Sarka Specianova
First Faculty of Medicine Charles University, Czech RepublicPresentation Title:
Who represents the patient with limited autonomy?
Abstract
The presentation will deal with the situation of who is the representative of a person with limited autonomy, and who can decide on the care provided to the patient. Autonomy is a key ethical and legal principle in health care provision. We can define it as a manifestation of the patient legal and mental capacity to understand information related to the health care provision, and then make an informed decision in the form of informed consent. There is a presumption that an adult patient has the full capacity to decide on health care provision. But autonomy is not absolute and therefore it is limited. Not only minors have limited autonomy, but also adult persons for whom the court defined the extent to which it has limited a person's ability to act independently legally. If a patient cannot consent or refuse health care due to lack of capacity, then the decision is made by the patient´s legal representative.These situations will present with specific examples and will be demonstrated by references to the court decisions. These reflect not only the legal regulations but also ethical principles. The presentation will provide a practical context without dwelling on legal minutia. And will allow the audience to compare the practical examples and cases with their own experience from their countries of origin.
Biography
Sarka Specianova specializes in medical law and social-legal protection of children. She combines academic activities as a teaching assistant at the Institute of Public Health and Medical Law of the 1st Faculty of Medicine of Charles University in Prague with practical application of law as lawyer at a University hospital in the clinical research department.
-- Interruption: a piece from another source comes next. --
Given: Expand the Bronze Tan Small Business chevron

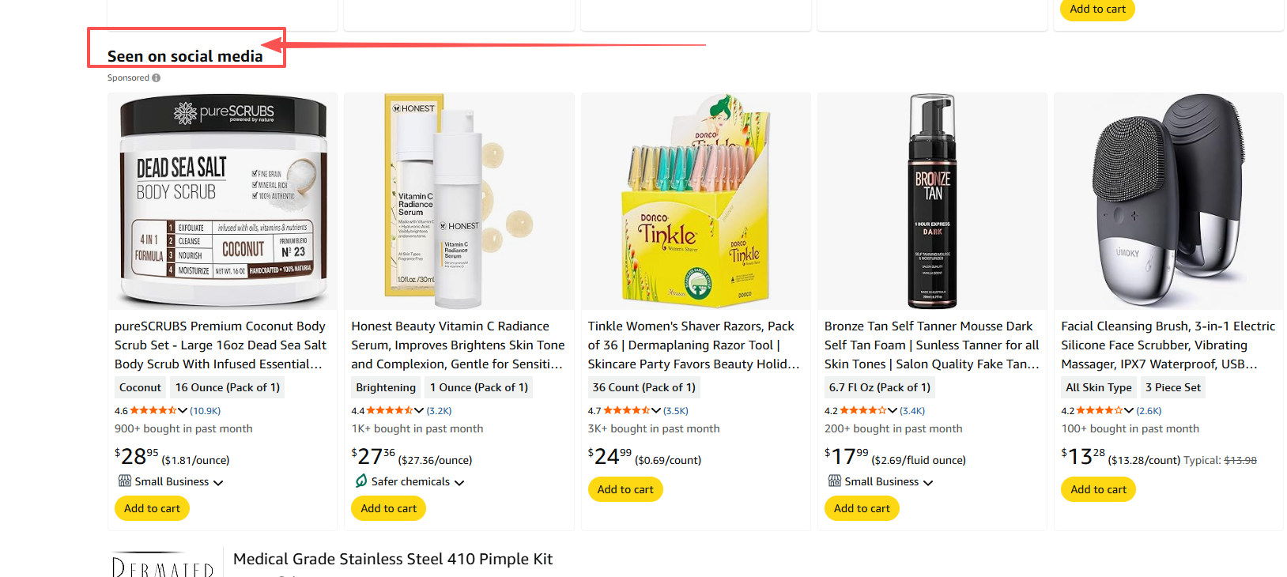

She is a member of the Ethics Committee of the General University Hospital in Prague. She lectures in courses and workshops for physicians, social workers, and public guardians who represent persons with limited autonomy, as well as for applicants for adoption and foster care.
She contributed to the reference book Neurodegenerative Diseases, where she authored several chapters devoted to the legal context of neurodegenerative diseases with a focus on the care of these patients (informed consent, communication of the diagnosis, previously expressed wishes, ability to drive motor vehicles and clinical trials in patients with limited autonomy).
She is a member of the Society for Social Paediatrics and the Czech Microbiome Society of the Czech Medical Association.
In the area of social and legal protection of children, she focuses on substitute family care and legal protection of abused and neglected children. She is the co-author of Recommendations for Practice – An Abused and Neglected Child in a General Practitioner's Surgery for Children and Adolescents and Recommendations for the Use of Imaging Methods when a Child is suspected of Being Abused. She worked on helplines for children.